C’est là que je deviens un peu brutale : combien d’entreprises le font vraiment? Je ne suis pas ornithologue, mais il vaut mieux choisir le colibri que l’autruche non?

Je suis fort triste de constater que si certaines font un gros effort pour tenter l’agilité, certaines ne savent plus quoi faire. Elles ont désappris à exister dans un environnement mouvant et se raccrochent à leurs acquis. C’est pour ça qu’elles n’osent plus communiquer. C’est pour ça qu’elles n’arrivent pas à rester présentes et connectées dans le coeur des gens. C’est comme si votre voisin cherchait à engager la conversation par le balcon que vous mettiez votre casque ou rentriez vous cacher en attendant la fin de la crise. Je peux vous garantir que la prochaine fois que vous aurez besoin d’oeufs, il ne vous ouvrira pas la porte. Car converser ne vous rapporte rien tout de suite, ça ne remplit aucun KPI’s. Mais à long terme…vous connaissez l’histoire du renard et du Petit Prince. Le récit collectif forge les nations, les unis et leur permet d’affronter les changements à venir.

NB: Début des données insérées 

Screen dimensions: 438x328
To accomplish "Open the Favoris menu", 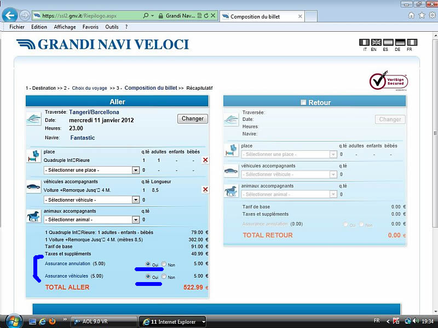I will click(x=90, y=27).
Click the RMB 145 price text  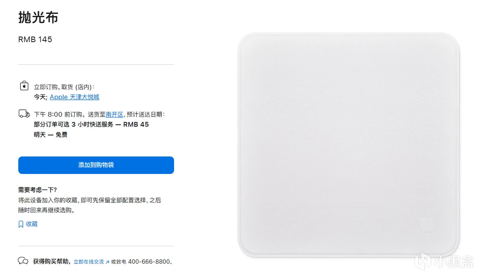(35, 39)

Sans cela, nous sommes cuits. 

C’est maintenant qu’il faut apprendre à être à l’écoute. Alors oui, ce sera un peu difficile au début. On appelle cela créer des liens. C’est confrontant, exposant et on se sent un peu vulnérable, parce qu’on ne maîtrise pas tout. C’est précisément la magie du lien.

Et la magie du changement. Un beau changement s’opère de façon en suivant la forme d’une racine carrée. On se laisse aller jusqu’au fond du trou(et le trou se dessine entre 60 et 100 milliards d’euros…) avant de remonter et c’est tout l’enjeu de la question, plus haut que notre niveau de départ.

Mais cela ne peut arriver que si vous acceptez la descente et si vous mettez sur le tapis les conditions de votre reprise. Si vous faites un tapis et déposer sur votre plan de travail tous les ustensiles que vous avez utilisé jusqu’à présent pour les réévaluer. Ça passe par de l’humilité, de la transparence et la mobilisation de toutes les ressources.

Alors, vous mangerez quoi ce soir?

Legende : En partant d’un niveau d’existence qui semble approprié (α1), le changement vertical s’amorce par une prise de conscience que l’ancien mode de rapport au monde et aux autres ne peut plus régler les problèmes rencontrés (β). Souvent, la personne tente d’abord de réessayer des niveaux d’existence antérieurs (γ), puis se déplace vers le niveau suivant (δ) et stabilise enfin cette étape (α2).